はじめに
助産実習や助産学生の学習の中で、
「助産診断って何?」
「看護診断と何が違うの?」
「どうやって助産診断を立てればいいの?」
と悩んだ経験はありませんか?
助産診断は、単に異常や問題を見つけるためのものではありません。
妊娠・分娩・産褥・新生児という正常な経過をたどる対象者の健康を支援し、母子が持つ力を引き出すための重要な考え方です。

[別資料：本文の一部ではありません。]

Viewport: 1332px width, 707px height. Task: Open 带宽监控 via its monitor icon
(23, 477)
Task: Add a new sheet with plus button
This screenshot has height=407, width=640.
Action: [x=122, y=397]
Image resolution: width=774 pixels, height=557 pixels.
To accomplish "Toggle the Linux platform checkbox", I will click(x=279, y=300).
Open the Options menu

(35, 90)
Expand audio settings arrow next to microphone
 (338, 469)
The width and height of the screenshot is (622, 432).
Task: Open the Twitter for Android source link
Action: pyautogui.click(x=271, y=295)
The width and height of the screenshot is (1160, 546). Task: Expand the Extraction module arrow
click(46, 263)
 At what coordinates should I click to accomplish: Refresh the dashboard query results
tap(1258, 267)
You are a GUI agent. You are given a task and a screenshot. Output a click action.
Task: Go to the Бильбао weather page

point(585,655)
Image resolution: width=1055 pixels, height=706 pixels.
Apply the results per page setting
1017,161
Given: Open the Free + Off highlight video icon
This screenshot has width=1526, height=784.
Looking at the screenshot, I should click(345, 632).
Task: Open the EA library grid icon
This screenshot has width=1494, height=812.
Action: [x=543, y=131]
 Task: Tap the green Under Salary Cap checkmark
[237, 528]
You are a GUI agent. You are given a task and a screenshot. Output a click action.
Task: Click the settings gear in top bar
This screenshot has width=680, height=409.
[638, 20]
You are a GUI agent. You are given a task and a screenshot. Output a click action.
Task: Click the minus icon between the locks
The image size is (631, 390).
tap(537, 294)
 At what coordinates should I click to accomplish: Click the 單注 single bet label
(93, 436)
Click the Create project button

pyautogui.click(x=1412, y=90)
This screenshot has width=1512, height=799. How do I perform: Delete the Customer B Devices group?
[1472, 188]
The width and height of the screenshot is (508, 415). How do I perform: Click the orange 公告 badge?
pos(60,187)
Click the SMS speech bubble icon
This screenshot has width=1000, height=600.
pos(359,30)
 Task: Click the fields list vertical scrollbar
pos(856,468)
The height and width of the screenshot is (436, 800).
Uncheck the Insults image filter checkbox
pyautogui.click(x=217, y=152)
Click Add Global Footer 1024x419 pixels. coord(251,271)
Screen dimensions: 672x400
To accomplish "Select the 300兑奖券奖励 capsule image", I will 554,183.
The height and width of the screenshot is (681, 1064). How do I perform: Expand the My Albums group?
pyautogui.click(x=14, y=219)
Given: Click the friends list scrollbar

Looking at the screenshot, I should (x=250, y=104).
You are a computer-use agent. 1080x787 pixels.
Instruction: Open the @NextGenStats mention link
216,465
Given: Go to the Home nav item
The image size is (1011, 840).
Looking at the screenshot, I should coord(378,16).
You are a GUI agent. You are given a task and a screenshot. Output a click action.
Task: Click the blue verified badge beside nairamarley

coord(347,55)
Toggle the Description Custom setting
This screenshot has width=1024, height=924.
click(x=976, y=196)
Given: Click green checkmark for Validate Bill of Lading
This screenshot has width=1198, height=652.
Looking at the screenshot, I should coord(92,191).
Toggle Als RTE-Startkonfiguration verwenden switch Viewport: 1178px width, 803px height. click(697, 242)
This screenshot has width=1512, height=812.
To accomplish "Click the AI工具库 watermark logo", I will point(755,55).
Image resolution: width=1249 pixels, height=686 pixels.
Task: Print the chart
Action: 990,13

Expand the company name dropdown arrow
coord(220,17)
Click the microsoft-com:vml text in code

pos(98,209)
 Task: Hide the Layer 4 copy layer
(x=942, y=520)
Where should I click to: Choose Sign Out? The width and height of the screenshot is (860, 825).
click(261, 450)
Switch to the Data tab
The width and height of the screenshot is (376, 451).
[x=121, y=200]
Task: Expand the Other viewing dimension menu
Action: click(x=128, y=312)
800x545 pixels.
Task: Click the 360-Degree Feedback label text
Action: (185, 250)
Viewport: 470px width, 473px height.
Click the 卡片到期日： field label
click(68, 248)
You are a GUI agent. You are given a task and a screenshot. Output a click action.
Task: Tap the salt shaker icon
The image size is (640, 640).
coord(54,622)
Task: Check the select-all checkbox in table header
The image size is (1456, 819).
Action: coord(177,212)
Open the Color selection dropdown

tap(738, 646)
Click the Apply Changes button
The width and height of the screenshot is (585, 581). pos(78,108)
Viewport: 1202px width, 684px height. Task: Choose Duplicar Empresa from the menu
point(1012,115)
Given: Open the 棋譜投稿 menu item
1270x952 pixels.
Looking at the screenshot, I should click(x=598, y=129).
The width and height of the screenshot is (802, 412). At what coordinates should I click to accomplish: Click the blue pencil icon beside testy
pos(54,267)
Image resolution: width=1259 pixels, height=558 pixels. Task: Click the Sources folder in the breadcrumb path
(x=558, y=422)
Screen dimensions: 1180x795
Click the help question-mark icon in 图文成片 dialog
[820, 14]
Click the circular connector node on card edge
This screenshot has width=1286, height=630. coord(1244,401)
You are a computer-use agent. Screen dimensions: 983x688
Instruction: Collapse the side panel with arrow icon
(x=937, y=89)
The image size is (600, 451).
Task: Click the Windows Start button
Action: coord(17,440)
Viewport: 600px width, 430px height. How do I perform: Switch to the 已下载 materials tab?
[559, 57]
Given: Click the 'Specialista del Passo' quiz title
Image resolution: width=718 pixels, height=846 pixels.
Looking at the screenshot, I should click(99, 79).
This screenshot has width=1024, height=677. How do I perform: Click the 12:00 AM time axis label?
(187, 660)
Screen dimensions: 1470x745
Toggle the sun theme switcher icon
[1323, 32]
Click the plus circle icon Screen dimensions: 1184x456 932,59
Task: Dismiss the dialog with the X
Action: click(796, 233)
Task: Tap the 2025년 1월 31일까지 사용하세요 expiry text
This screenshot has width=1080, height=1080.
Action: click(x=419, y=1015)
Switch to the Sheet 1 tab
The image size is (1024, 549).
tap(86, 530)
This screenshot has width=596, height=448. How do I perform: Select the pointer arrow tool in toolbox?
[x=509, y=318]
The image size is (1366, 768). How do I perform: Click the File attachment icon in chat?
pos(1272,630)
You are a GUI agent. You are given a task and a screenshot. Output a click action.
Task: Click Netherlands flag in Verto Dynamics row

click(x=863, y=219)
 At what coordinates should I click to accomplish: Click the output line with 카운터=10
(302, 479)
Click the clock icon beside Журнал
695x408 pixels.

この記事では、助産診断の基本から看護診断との違い、助産診断の立て方までわかりやすく解説します。
助産診断とは
助産診断とは、助産師が対象者の健康状態や経過をアセスメントし、助産ケアの方向性を明確にするために行う専門的判断です。
対象となるのは、
- 妊娠期
- 分娩期
- 産褥期
- 新生児期
にある母子とその家族です。
助産診断では、病気や異常だけに着目するのではなく、
「対象者が持っている力」
「正常な経過を維持するための支援」
を重視します。
看護診断との違い
看護診断
看護診断は、対象者の健康問題や健康上の反応に焦点を当てます。
例
- 急性疼痛
- 感染リスク状態
- 活動耐性低下
など。
問題解決型の視点が中心となります。
助産診断
助産診断は、
- 正常経過の維持
- 母子の健康増進
- 対象者のセルフケア能力
- 母親としての適応
などに焦点を当てます。
異常の有無だけでなく、ウェルネスの視点
「よりよい妊娠・出産・育児に向けてどのような支援が必要か」
を考えることが特徴です。
助産診断の特徴
助産診断には次のような特徴があります。
① 正常を支える視点
病気を治療するのではなく、正常な妊娠・分娩・産褥経過を支援します。
② ウェルネスを重視する
対象者が持つ力や強みを評価します。
③ 母子を一体として捉える
母親だけでなく胎児や新生児との関係も含めてアセスメントします。
④ 家族も支援対象となる
父親や家族の育児参加、サポート体制なども重要な視点となります。
ウェルネス型助産診断とは
助産診断では、問題だけでなく対象者の健康的な側面にも着目します。
例えば、
- 母親役割獲得への準備が整っている
- 母乳育児への意欲が高い
- 育児に対する前向きな姿勢がみられる
などです。
対象者の強みを活かしながら支援することが助産ケアの特徴です。
助産診断の立て方
① 情報収集
まずは対象者の情報を収集します。
例
- 妊娠週数
- バイタルサイン
- 検査データ
- 胎児発育状況
- 家族背景
- 育児への思い
など。
② アセスメント
正常経過かどうかを判断します。
また、
- 強み
- 不安
- 学習ニーズ
- サポート体制
も評価します。
③ 助産診断を導き出す
収集した情報から対象者に必要な支援を明確にします。
助産診断の例
妊娠期
- 正常な妊娠経過を維持できる状態
- 出産に向けたセルフケア能力向上の必要性
- 分娩に対する不安
分娩期
- 分娩進行に伴う疼痛への対処能力向上の必要性
- 主体的な分娩への参加
産褥期
- 母親役割獲得過程にある状態
- 母乳育児技術習得への支援の必要性
新生児期
- 子宮外生活への適応が順調に進行している状態
- 哺乳行動の確立に向けた支援の必要性
まとめ
助産診断は、異常を発見するだけでなく、母子が持つ力を引き出し、正常な経過を支援するための重要な専門的判断です。
看護診断との違いを理解し、
- 妊娠期
- 分娩期
- 産褥期
- 新生児期
それぞれの特徴を踏まえながら助産診断を考えることが大切です。
助産実習では、「問題探し」ではなく、「対象者の強みを活かす視点」を意識してみましょう。